Helpers

ehreact.helpers contains a variety of helper functions.

RDKit

Functions from ehreact.helpers.rdkit.py contain helper functions relying on RDKit.

ehreact.helpers.rdkit.canonicalize(mol)[source]

Outputs the canonical SMILES string of a molecule.

Parameters:

mol (rdkit.Chem.Mol) – RDKit molecule.

Returns:

canonical_smi – Canonical SMILES string.

Return type:

str

ehreact.helpers.rdkit.canonicalize_with_h(mol, reaction=False, old2new_mapno={})[source]
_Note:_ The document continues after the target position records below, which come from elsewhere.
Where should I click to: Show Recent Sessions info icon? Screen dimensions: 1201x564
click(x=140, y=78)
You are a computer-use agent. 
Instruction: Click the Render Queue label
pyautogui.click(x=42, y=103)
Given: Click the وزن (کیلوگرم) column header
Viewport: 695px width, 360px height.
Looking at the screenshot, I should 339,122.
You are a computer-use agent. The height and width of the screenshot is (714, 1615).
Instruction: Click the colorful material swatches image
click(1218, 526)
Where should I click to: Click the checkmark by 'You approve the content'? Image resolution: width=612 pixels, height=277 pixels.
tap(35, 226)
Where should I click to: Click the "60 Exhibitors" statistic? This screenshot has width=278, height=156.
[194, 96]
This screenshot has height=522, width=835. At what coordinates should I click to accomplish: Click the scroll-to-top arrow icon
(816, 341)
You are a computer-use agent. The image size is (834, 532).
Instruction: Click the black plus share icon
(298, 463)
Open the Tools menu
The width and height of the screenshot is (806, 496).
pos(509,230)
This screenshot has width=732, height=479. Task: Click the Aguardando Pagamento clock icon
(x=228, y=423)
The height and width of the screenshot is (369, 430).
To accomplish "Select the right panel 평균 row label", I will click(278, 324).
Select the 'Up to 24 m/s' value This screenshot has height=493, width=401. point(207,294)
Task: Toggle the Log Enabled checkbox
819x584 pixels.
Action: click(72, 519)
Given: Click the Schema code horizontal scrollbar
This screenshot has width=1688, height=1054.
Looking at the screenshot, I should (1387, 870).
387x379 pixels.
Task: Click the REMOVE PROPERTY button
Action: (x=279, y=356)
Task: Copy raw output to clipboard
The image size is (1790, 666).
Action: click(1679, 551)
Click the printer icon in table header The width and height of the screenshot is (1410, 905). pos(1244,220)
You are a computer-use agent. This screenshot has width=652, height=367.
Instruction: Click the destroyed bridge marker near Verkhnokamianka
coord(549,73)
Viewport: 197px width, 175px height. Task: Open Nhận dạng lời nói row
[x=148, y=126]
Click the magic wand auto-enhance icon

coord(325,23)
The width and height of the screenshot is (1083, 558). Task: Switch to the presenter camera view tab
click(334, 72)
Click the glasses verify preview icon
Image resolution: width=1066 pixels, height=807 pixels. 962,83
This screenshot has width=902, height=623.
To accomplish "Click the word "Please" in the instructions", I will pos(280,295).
Outputs the canonical SMILES with hydrogens.

Parameters:
  • mol (rdkit.Chem.Mol) – RDKit molecule.

  • reaction (bool, default False) – Whether the input SMILES stems from a reaction and therefore map numbers need to be included

  • old2new_mapno (dict, default {}) – Dictionary of custom map numbers to use. If not supplied, map numbers will be calculated from atom indices.

Returns:

  • canonical_smi (str) – Canonical SMILES string.

  • old2new_mapno (dict) – Dictionary of map numbers.

ehreact.helpers.rdkit.check_if_reaction(smi, expected)[source]

Function to check whether “>” occurs in a string, and raise a ValueError if the expected behavior is not met.

Parameters:
  • smi (str) – SMILES string (reaction SMILES or molecule SMILES)

  • expected (bool) – Whether the input string is expected to be a reaction.

ehreact.helpers.rdkit.do_charges_fit(mol, current_rule, match)[source]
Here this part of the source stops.